Write out the rows between the line containing "Click the green 查询 button" and the line containing "pyautogui.click(x=52, y=42)", inclusive, keeping every character unchanged.
'''
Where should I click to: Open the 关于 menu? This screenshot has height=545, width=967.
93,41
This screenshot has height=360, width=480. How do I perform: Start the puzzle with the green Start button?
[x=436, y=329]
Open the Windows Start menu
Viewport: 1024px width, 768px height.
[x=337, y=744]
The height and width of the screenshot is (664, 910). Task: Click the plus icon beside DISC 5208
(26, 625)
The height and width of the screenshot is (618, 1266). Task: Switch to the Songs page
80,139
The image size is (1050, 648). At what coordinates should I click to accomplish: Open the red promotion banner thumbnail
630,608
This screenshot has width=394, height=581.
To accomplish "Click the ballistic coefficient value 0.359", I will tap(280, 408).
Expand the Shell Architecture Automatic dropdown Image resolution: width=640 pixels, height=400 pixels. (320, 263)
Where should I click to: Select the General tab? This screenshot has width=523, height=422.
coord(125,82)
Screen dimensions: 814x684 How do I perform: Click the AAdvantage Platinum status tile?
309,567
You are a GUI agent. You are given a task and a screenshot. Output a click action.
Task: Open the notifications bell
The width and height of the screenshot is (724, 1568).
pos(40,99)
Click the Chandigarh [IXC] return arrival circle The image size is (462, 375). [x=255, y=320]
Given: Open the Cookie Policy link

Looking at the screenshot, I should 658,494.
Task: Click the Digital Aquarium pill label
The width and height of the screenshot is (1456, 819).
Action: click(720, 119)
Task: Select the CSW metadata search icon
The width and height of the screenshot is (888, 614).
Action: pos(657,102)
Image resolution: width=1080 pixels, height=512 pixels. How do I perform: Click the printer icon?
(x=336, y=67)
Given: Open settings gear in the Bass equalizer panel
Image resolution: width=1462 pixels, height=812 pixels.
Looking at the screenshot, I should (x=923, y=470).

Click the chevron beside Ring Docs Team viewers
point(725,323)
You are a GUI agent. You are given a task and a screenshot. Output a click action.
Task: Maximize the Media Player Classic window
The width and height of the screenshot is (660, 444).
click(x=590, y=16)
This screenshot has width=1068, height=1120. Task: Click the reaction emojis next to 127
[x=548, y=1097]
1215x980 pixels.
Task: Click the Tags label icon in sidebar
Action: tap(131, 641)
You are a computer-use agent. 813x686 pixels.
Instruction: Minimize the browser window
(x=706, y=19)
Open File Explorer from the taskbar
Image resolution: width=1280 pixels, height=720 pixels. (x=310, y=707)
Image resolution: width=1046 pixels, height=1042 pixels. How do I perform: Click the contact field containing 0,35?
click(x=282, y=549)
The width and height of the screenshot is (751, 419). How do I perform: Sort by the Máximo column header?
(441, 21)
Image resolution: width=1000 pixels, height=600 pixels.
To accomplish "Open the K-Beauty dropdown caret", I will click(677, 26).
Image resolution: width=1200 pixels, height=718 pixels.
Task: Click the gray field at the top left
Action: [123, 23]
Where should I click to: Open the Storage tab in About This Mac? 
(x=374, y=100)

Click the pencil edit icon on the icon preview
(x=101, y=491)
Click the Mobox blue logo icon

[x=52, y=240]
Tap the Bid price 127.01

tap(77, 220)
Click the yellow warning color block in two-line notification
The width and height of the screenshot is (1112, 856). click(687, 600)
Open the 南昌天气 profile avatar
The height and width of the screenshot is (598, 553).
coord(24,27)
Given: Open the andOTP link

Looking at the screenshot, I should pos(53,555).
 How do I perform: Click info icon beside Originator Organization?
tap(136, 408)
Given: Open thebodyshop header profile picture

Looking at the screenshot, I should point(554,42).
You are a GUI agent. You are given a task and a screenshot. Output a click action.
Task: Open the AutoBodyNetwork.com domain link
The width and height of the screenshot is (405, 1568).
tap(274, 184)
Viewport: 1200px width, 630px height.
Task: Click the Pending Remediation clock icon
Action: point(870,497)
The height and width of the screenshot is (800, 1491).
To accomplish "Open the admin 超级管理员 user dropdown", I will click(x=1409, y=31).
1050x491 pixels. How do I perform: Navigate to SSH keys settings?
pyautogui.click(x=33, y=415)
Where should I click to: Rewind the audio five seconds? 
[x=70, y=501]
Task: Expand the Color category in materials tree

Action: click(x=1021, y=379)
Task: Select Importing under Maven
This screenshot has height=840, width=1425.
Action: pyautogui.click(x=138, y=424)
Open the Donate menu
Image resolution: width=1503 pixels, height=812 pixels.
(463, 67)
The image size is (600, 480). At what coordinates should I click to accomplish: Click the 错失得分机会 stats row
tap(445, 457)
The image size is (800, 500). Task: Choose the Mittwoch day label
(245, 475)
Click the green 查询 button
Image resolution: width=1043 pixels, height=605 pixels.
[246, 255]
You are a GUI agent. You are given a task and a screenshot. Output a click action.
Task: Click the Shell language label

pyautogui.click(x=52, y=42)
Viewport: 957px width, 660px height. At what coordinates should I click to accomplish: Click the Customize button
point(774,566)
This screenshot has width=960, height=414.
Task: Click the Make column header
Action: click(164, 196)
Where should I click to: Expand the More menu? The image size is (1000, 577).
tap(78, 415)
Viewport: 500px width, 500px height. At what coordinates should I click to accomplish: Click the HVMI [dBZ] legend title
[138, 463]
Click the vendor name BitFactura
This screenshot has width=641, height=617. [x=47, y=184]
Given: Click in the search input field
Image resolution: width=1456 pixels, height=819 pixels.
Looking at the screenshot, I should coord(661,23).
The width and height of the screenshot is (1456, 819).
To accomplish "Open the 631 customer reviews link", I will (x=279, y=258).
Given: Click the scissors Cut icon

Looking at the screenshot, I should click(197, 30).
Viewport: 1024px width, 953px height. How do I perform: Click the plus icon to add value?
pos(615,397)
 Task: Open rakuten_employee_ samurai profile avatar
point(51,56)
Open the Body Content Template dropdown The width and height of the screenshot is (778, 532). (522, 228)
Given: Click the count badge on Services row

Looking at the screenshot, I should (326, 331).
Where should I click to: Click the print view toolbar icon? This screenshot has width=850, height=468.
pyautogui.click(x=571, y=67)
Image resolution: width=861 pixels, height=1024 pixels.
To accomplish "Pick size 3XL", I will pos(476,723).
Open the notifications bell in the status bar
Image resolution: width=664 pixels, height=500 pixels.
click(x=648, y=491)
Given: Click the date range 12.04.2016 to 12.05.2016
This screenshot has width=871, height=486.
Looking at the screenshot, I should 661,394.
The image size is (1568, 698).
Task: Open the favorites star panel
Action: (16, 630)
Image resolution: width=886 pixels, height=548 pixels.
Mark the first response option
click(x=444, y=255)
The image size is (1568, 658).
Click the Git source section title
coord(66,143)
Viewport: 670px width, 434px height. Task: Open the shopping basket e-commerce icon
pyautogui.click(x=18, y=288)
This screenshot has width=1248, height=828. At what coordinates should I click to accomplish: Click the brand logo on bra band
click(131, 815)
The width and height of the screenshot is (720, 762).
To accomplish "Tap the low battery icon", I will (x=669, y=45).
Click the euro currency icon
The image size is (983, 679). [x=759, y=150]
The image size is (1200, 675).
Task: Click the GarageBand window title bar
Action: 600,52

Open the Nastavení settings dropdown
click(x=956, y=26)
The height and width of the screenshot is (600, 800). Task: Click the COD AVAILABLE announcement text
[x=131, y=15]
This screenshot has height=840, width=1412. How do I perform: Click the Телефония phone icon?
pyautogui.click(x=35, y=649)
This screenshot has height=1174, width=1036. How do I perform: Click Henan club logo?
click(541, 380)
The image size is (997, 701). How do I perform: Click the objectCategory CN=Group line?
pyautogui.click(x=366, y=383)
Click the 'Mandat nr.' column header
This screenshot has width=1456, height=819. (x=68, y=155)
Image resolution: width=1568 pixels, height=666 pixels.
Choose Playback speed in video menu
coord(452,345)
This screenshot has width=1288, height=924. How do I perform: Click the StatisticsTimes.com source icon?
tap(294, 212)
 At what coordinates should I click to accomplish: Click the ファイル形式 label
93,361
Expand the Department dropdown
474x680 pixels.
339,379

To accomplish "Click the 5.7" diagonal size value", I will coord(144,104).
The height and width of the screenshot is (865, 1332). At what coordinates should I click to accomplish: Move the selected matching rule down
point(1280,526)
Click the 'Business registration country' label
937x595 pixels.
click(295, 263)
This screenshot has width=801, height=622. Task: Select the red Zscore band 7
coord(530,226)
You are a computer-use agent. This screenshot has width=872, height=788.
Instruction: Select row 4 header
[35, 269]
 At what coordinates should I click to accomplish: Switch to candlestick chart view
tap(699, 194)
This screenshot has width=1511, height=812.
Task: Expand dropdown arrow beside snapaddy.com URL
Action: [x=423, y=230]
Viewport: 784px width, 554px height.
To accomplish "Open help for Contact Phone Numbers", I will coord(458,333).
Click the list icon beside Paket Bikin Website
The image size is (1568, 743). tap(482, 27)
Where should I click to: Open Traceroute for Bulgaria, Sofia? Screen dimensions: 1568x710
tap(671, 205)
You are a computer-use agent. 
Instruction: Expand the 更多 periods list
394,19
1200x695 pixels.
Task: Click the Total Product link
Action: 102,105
'''
- **Written solution**:
Click the green 查询 button
Image resolution: width=1043 pixels, height=605 pixels.
[246, 255]
You are a GUI agent. You are given a task and a screenshot. Output a click action.
Task: Click the Shell language label

pyautogui.click(x=52, y=42)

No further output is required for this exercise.